Sviluppatore: Red Hat
Prima versione: 1995
TAR.LZMA è un formato archivio composto che combina l'archiviazione TAR con il metodo di compressione LZMA (Lempel-Ziv-Markov chain Algorithm) sviluppato da Igor Pavlov per il progetto 7-Zip intorno al 1998. Il livello TAR concatena i file con metadati Unix in un singolo flusso, e l'algoritmo LZMA lo comprime usando una combinazione sofisticata di matching del dizionario LZ77 con grandi dizionari (fino a 4 GB), modellazione di probabilità basata su catene di Markov e codifica a intervallo.

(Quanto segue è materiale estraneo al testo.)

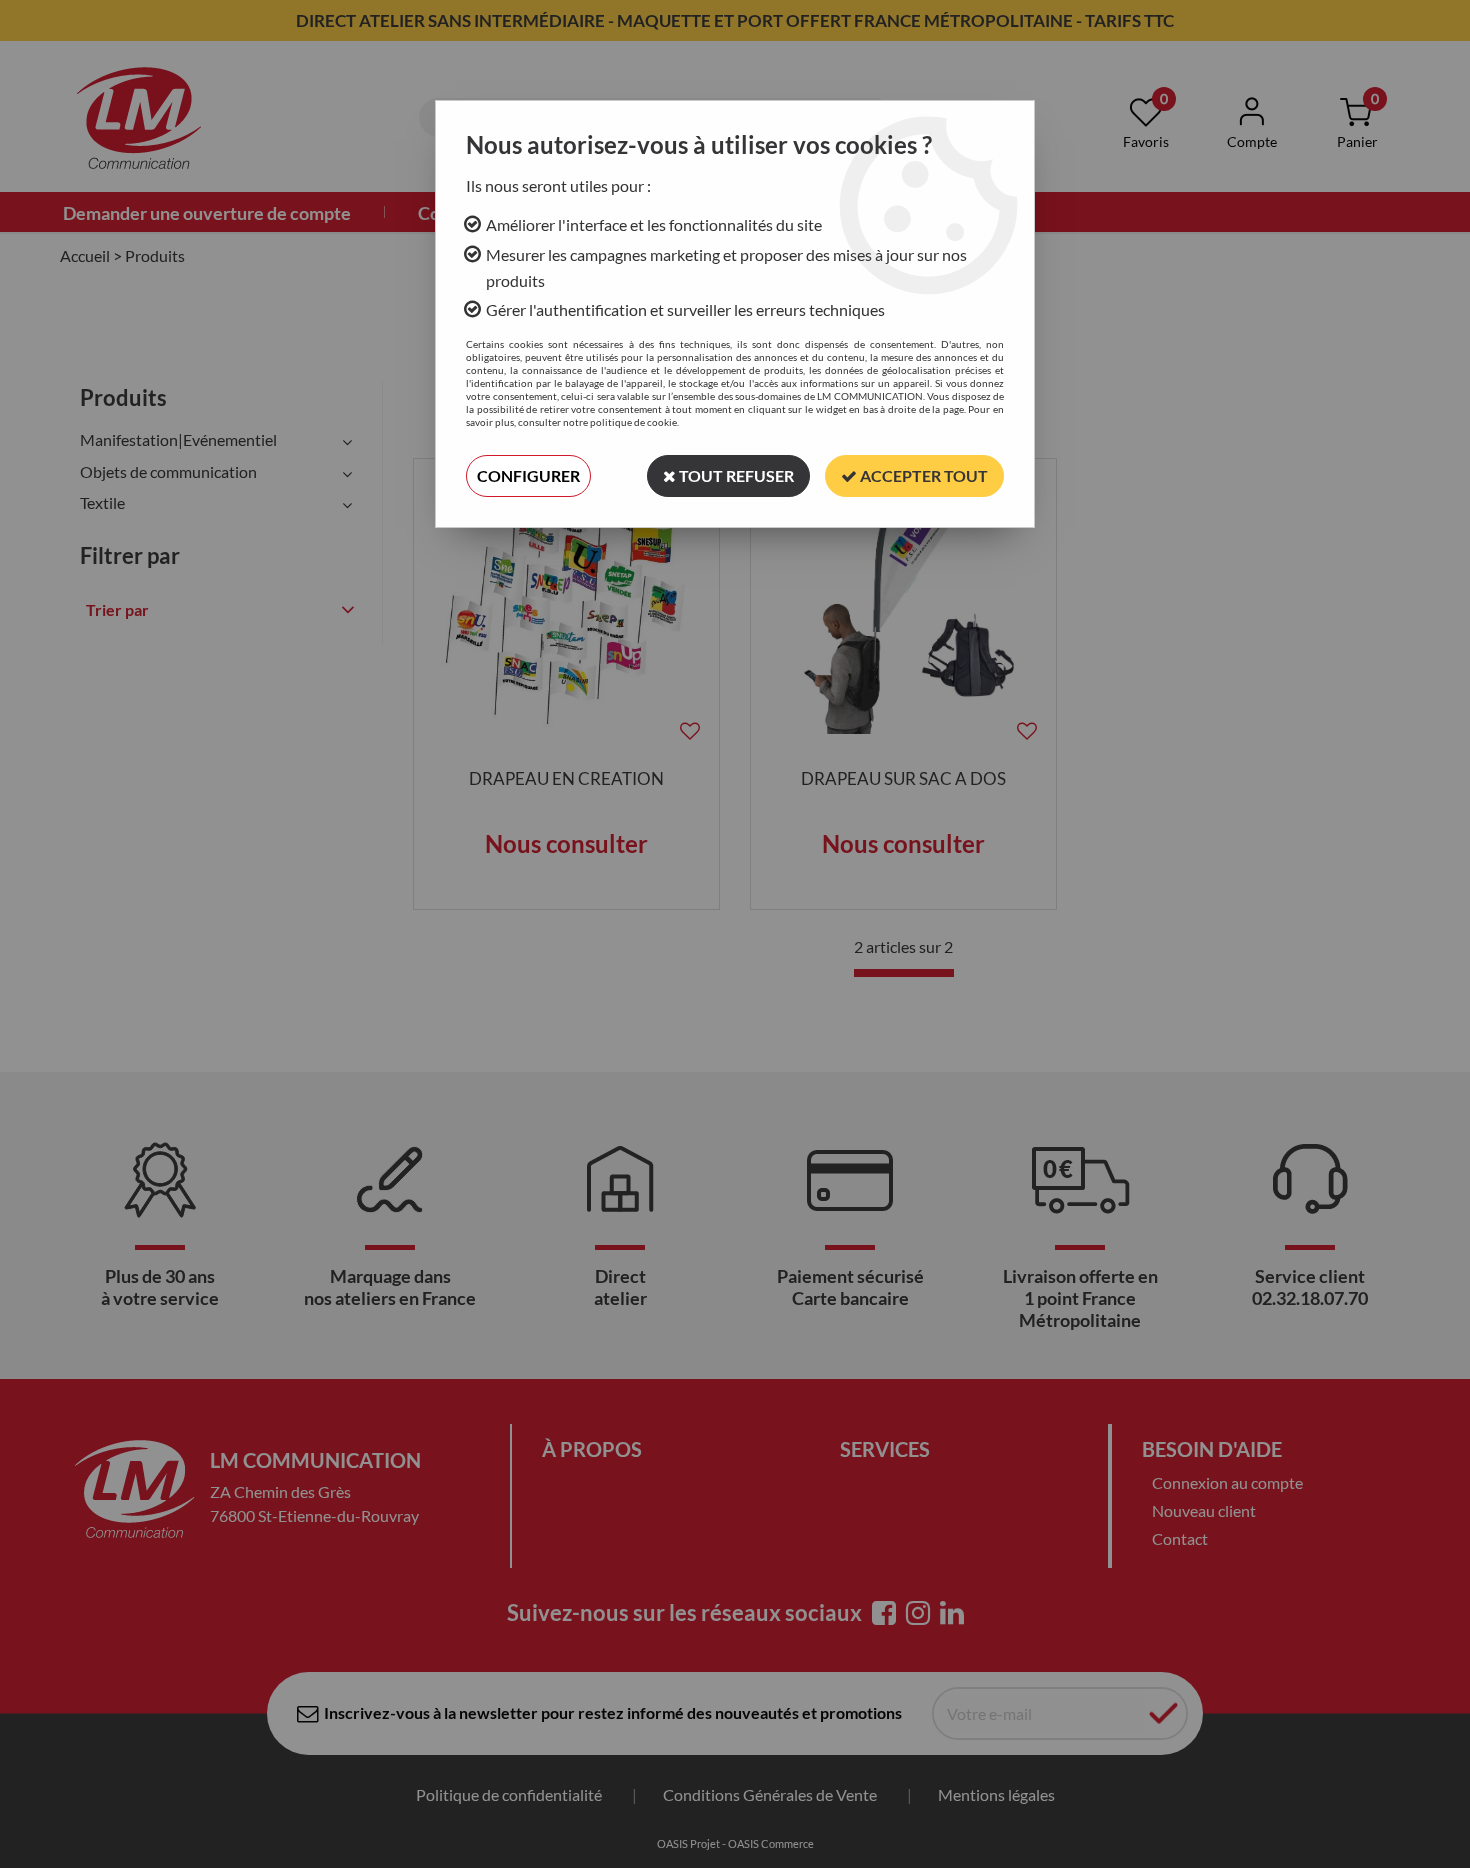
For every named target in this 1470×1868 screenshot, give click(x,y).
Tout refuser (735, 475)
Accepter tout (922, 475)
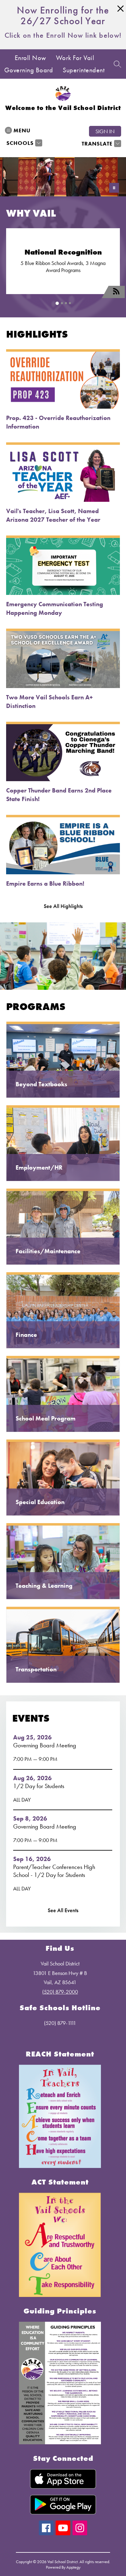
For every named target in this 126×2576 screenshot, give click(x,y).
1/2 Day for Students (40, 1786)
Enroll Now (30, 58)
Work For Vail (75, 58)
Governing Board (28, 70)
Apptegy (73, 2567)
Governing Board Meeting (46, 1745)
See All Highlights (63, 906)
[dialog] (63, 1060)
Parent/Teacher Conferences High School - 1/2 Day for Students (54, 1871)
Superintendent (84, 70)
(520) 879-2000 (60, 1991)
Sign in (105, 131)
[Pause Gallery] (114, 188)
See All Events (63, 1910)
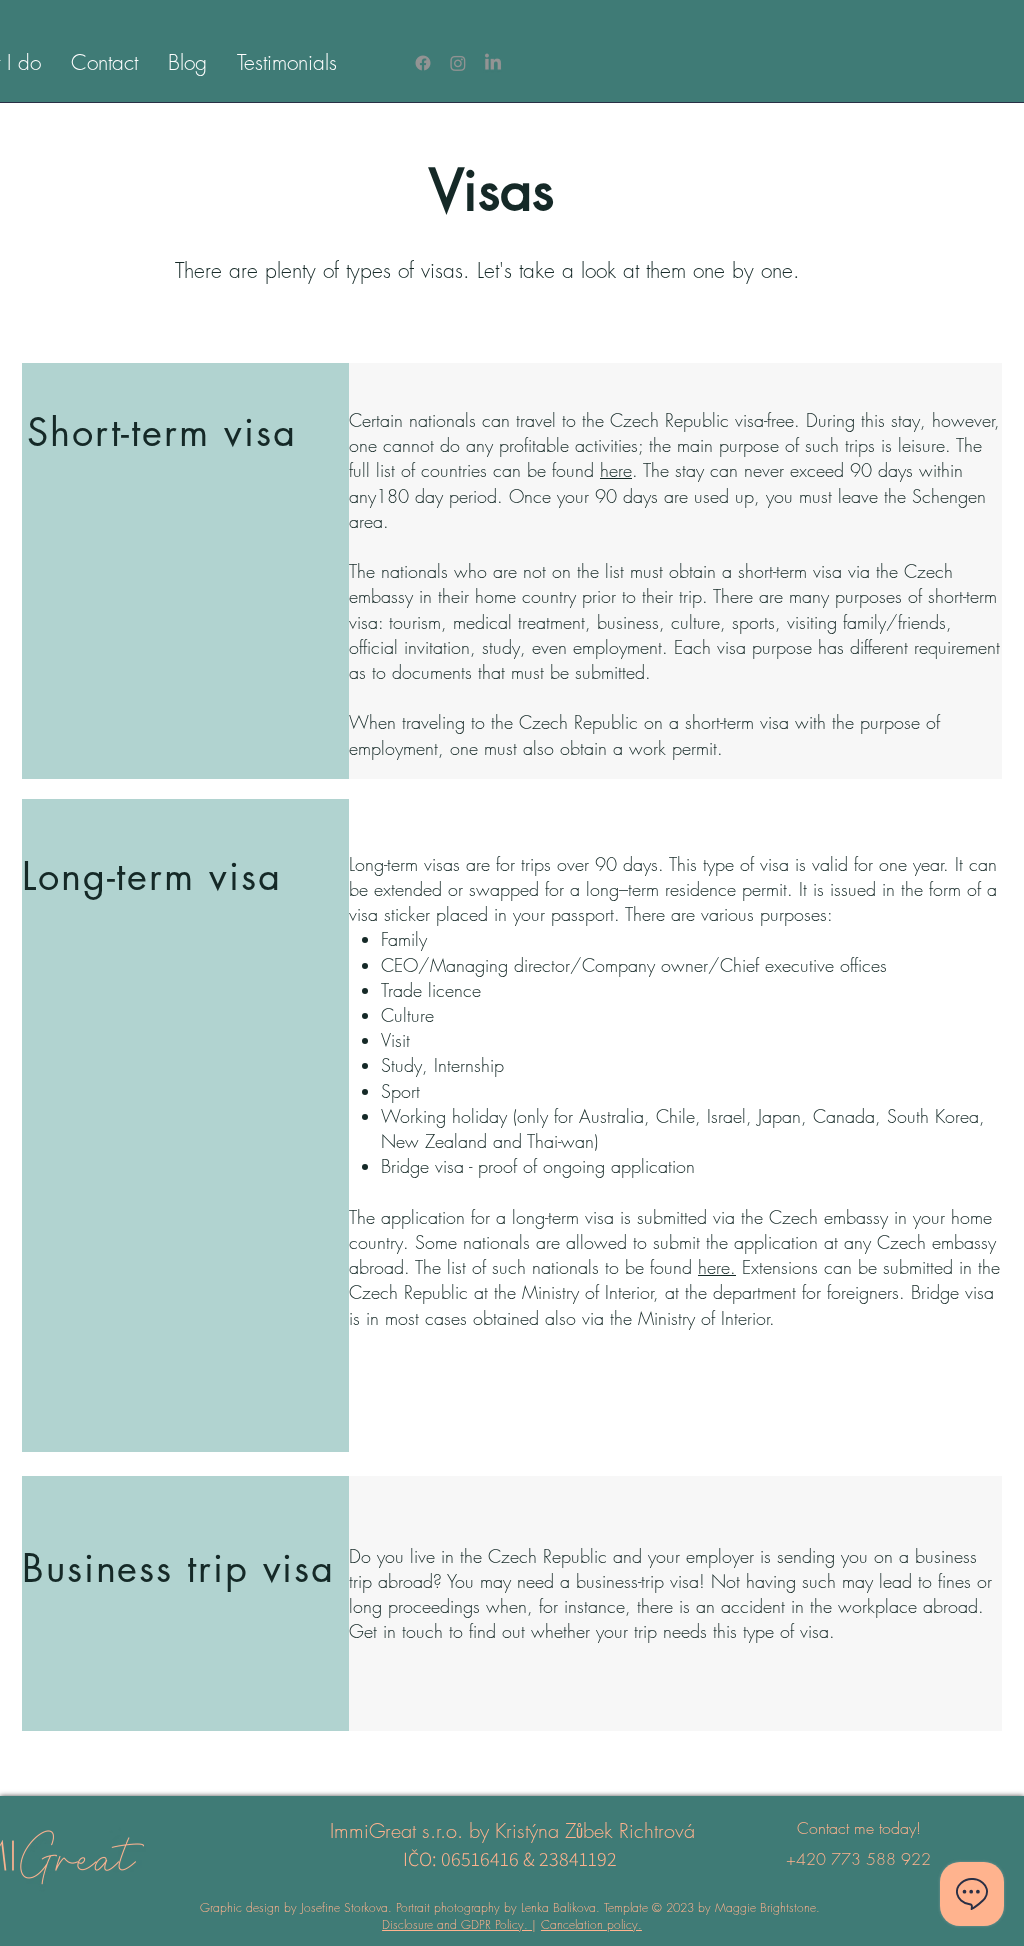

LZMA è stato il predecessore dell'algoritmo LZMA2 usato nei formati XZ e 7Z. I rapporti di compressione superano significativamente gzip e sono comparabili a bzip2 offrendo al contempo una decompressione notevolmente più veloce. Un vantaggio è l'alto rapporto di compressione con estrazione veloce — LZMA decomprime a velocità vicine a gzip raggiungendo densità di compressione prossime o migliori di bzip2, rendendolo efficiente per archivi di distribuzione che vengono compressi una volta ed estratti molte volte. Il formato è supportato dal flag --lzma di tar e da 7-Zip su tutte le piattaforme. Sebbene TAR.LZMA sia stato in gran parte sostituito da TAR.XZ (che usa LZMA2 in un contenitore più robusto con verifiche di integrità), gli archivi TAR.LZMA esistenti si incontrano ancora nelle distribuzioni software e nei sistemi di backup che hanno adottato il formato prima che XZ diventasse ampiamente disponibile.